• WHAT THE EXERCISE ASKS
Reproduce every line of the part that opens with the line containing "Open the My" and closes with the line containing "click(1066, 1464)", requests included, adjusting each coordinate in the answers by -4.
* Start RECORDS FOR THIS EXERCISE *
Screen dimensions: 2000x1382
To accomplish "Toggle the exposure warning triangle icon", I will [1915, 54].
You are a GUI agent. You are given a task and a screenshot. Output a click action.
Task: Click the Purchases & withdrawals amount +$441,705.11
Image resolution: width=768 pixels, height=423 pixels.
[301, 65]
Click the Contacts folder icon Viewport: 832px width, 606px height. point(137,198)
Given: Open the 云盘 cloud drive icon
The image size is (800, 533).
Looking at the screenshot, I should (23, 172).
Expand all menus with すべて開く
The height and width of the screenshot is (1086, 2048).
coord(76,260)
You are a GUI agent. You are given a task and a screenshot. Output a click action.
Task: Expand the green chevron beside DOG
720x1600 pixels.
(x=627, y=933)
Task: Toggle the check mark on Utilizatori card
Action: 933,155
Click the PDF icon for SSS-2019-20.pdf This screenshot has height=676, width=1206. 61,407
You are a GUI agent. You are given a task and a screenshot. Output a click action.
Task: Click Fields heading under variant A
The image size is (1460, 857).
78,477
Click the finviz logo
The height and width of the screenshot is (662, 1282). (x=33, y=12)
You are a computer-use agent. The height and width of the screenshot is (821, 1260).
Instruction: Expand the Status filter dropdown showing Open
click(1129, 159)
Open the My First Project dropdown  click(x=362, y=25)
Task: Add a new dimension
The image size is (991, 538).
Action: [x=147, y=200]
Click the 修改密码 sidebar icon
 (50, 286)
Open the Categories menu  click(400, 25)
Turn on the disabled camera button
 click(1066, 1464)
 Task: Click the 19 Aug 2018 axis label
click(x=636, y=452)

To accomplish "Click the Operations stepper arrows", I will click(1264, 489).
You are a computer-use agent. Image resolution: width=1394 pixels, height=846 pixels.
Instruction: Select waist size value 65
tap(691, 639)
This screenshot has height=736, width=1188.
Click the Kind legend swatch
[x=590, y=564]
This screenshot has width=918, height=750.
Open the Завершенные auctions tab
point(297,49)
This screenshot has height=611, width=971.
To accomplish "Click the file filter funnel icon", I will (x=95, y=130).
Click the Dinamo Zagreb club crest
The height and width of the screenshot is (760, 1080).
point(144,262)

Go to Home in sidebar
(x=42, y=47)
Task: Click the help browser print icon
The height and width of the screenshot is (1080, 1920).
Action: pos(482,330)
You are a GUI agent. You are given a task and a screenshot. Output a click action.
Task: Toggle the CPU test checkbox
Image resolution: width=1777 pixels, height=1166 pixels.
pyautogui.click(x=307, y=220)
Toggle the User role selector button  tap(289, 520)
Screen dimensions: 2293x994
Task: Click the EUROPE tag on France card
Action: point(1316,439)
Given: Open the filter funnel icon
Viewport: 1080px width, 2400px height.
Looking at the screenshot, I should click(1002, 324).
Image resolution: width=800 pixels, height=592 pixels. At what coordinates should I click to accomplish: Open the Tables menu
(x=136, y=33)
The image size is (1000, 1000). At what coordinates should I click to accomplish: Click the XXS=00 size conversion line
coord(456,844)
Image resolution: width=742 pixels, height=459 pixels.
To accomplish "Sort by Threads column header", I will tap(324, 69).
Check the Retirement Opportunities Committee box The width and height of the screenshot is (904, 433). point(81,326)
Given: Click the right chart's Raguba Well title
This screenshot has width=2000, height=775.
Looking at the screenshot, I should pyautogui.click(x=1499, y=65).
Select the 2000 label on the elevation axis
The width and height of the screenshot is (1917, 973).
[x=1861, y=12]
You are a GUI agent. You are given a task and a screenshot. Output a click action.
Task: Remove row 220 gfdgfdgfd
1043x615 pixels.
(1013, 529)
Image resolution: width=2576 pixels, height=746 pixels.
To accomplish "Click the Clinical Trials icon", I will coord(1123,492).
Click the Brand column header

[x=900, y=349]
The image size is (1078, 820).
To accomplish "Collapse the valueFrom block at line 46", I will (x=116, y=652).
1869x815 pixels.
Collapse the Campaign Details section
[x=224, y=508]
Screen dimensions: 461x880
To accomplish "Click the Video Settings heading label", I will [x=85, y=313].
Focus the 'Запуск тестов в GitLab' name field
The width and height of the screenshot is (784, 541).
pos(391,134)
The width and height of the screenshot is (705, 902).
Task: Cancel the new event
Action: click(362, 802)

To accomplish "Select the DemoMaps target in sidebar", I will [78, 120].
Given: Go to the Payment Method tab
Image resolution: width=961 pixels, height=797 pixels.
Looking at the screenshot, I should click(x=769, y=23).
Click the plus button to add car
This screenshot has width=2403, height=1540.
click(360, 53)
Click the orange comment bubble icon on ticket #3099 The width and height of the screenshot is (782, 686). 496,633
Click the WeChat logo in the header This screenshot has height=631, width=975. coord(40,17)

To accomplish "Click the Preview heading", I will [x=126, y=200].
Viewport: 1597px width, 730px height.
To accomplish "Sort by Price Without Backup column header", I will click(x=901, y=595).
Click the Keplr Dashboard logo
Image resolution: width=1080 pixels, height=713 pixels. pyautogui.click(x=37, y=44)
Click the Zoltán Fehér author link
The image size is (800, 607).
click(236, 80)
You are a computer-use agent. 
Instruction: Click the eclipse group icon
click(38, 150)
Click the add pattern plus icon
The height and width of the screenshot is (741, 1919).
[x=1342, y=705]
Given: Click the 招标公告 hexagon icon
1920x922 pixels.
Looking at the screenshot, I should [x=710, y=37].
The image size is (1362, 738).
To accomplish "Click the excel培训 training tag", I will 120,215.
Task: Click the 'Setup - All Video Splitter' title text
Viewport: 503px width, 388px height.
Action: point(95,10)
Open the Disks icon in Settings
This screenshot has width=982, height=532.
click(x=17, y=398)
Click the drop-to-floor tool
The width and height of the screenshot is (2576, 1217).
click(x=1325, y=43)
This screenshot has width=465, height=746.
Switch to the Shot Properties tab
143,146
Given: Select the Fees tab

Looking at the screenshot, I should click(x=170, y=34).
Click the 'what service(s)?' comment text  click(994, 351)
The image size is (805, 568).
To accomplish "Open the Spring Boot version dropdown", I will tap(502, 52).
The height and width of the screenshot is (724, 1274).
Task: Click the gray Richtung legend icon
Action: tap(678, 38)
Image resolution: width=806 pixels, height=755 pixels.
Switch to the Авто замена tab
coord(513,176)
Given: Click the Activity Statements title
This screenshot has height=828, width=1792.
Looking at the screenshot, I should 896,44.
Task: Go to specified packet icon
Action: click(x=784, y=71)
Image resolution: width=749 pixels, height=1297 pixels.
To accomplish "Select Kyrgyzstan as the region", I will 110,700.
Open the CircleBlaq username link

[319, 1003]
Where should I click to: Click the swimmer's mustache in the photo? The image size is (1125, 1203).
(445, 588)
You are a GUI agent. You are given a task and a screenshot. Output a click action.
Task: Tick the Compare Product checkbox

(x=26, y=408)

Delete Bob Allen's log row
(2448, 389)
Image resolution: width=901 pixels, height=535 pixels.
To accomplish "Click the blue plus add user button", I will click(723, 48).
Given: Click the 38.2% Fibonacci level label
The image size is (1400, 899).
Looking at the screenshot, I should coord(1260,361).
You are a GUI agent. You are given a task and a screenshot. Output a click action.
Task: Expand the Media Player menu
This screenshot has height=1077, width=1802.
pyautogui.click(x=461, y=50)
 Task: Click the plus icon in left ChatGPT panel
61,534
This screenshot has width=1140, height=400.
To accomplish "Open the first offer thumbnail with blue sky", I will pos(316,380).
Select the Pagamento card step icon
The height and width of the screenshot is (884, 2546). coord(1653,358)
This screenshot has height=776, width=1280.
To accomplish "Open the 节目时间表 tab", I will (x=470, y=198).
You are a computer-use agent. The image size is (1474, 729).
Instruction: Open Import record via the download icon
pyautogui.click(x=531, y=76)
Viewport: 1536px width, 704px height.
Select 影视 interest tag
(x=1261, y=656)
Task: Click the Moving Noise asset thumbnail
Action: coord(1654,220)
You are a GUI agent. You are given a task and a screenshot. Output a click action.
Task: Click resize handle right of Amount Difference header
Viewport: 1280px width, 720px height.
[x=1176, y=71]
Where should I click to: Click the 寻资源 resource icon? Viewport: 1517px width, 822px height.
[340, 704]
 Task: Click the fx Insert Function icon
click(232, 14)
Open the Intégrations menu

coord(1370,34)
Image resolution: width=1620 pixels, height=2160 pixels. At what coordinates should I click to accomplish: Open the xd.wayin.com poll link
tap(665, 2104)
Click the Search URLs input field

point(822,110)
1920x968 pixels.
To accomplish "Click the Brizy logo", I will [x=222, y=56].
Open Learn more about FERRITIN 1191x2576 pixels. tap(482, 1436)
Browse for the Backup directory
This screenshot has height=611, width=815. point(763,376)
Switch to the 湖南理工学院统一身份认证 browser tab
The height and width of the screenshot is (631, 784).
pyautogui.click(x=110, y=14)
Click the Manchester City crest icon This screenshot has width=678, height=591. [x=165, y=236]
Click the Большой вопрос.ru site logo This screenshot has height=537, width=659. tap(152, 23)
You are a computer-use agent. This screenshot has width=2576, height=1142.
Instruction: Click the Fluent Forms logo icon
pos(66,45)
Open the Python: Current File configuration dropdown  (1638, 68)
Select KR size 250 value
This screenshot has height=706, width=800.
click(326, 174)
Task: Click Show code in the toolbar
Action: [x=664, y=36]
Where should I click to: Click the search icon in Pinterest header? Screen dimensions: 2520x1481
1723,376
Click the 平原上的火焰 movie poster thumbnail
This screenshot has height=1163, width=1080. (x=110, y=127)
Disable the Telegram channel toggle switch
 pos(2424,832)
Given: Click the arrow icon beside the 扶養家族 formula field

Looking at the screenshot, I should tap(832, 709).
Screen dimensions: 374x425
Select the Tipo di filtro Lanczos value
* End RECORDS FOR THIS EXERCISE *
• TASK RESULT
Open the My First Project dropdown  click(x=358, y=21)
Task: Add a new dimension
The image size is (991, 538).
Action: [x=143, y=196]
Click the 修改密码 sidebar icon
 (46, 282)
Open the Categories menu  click(396, 21)
Turn on the disabled camera button
 click(1062, 1460)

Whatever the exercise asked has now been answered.